On Tue, Feb 17, 2004 at 07:29:18PM +0000, Jamie Lokier wrote:
> What happens is that one program or library checks an incoming path
> for ".." components - that code knows nothing about UTF-8 of course.
>
> Then it passes the string to another program which assumes the path
> has been subject to appropriate security checks, munges it in UTF-8,
> and eventually does a file operation with it. The munging generates
> ".." components from non-minimal UTF-8 forms - if it's not obeying the
> Unicode rejection requirement (which wasn't in earlier versions), that is.

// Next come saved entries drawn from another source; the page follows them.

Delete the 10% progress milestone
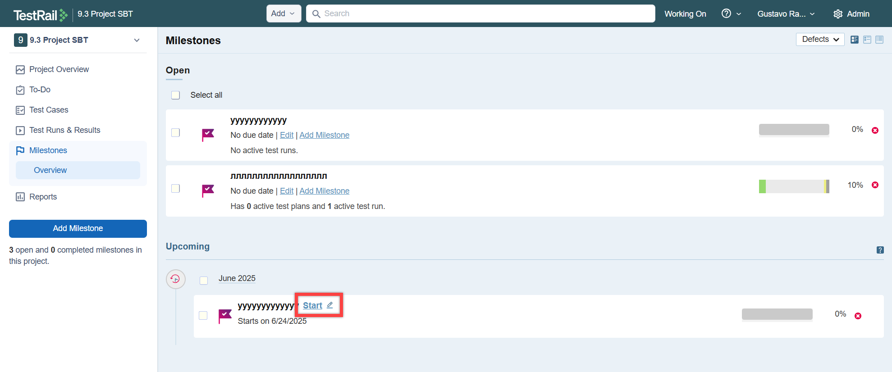This screenshot has width=892, height=372. [x=875, y=185]
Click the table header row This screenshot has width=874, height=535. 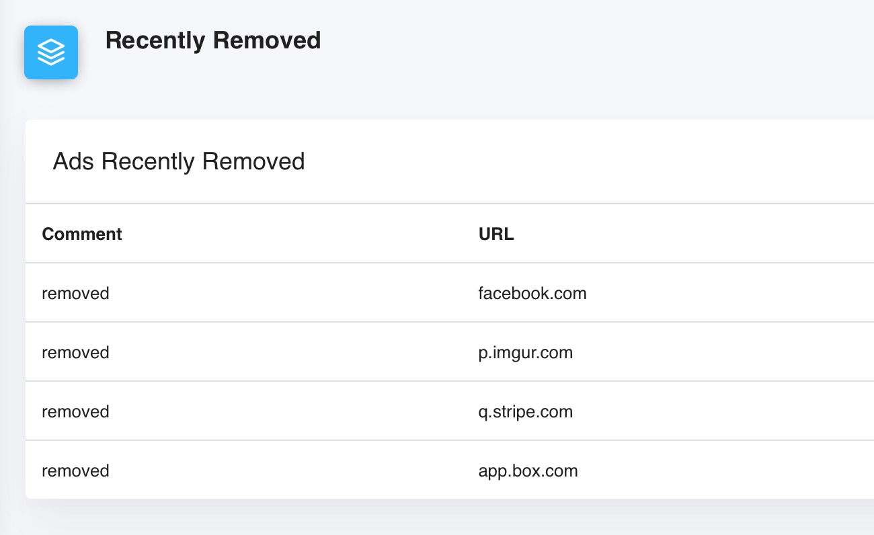pos(450,234)
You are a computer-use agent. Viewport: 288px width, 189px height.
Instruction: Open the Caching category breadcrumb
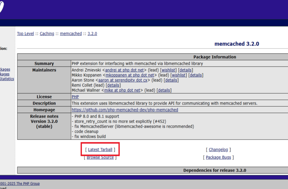pos(47,34)
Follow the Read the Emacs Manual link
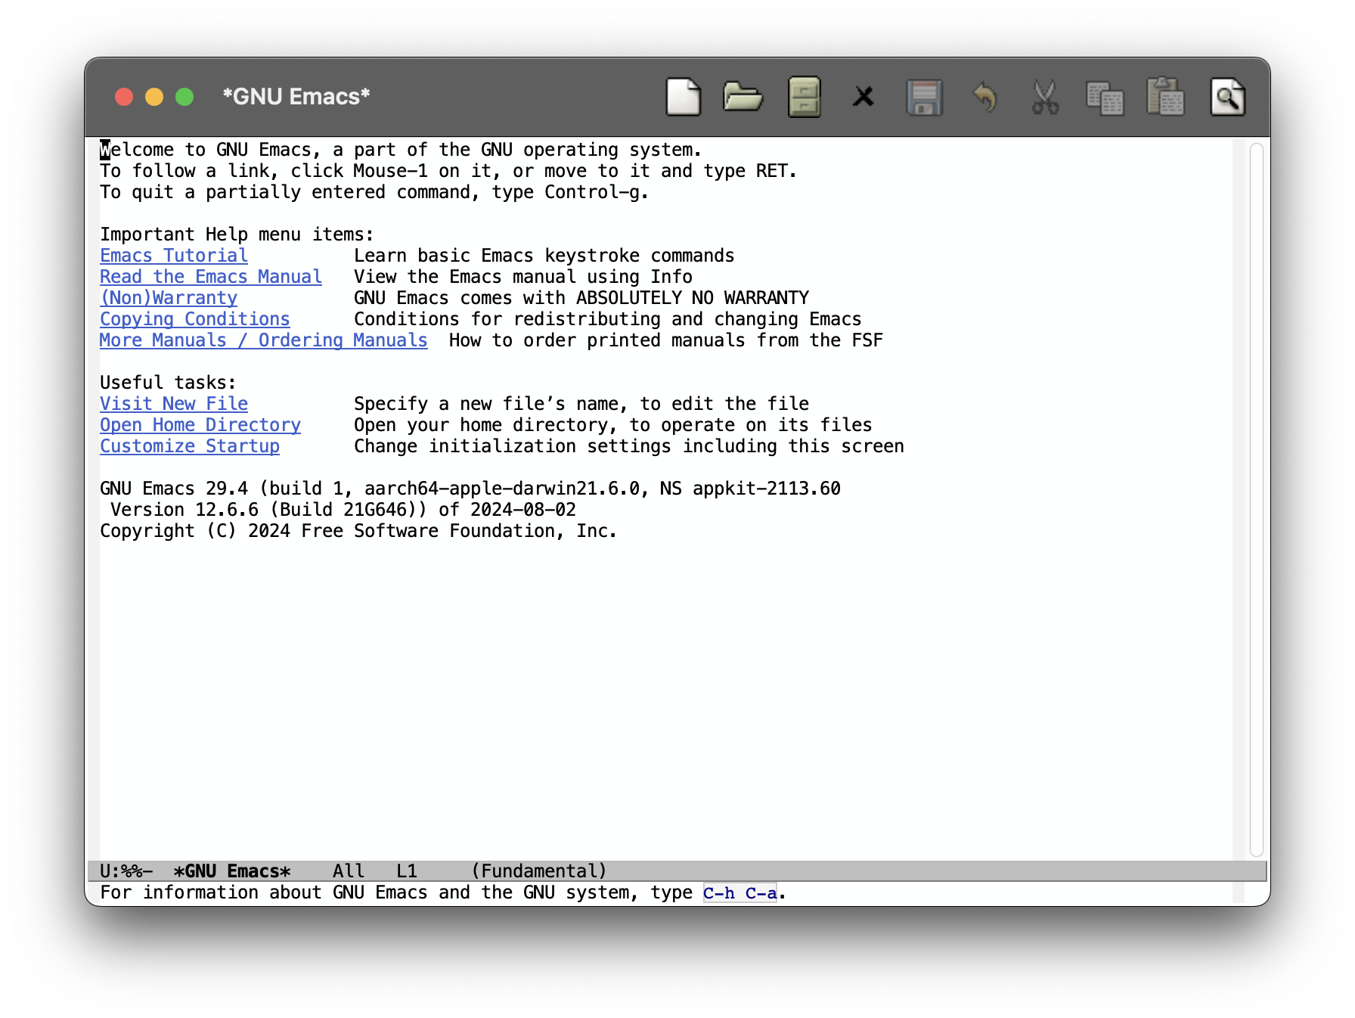The image size is (1355, 1018). 211,277
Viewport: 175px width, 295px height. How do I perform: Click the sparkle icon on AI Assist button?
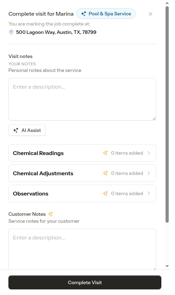pos(16,130)
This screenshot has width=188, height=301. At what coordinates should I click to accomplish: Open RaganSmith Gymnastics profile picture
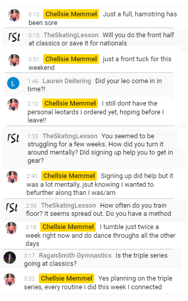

Why the hell would it _ever_ do such normalization?

> A realistic example is where the second program reads files whose
> paths are mentioned in a text file which is parsed as UTF-8, after the
> first program has done a security check by grepping for ".."
> components.
>
> Unicode says the second program shouldn't accept malformed UTF-8,
> precisely because in real scenarios (like this one) there's a mix of
> programs and libraries, some aware of UTF-8, some not, and the latter
> are involved in security decisions.
>
> Here on linux-kernel we're saying that if the second program accepts
> any old byte sequence in a filename, it should preserve the byte
> sequence exactly. But any program whose parser-tokeniser is scanning
> UTF-8 is very unlikely to do that - it's just too complicated to say
> some bits of a text stream must be remembered as literal bytes, and
> others must be scanned as multibyte characters.

So what you are saying is that conversion of invalid multibyte sequences
into non-error wide chars followed by conversion back into UTF-8 can
lead to trouble? *DUH*

> The holes only arise because software which is interpreting UTF-8 is
> mixed with software which isn't. That's one of the most useful
> features of UTF-8, after all - that's why we use it for filenames.

The holes only arise because software which is interpreting UTF-8 doesn't
care to do it properly. Software that doesn't interpret it (including the
kernel) doesn't enter the picture at all.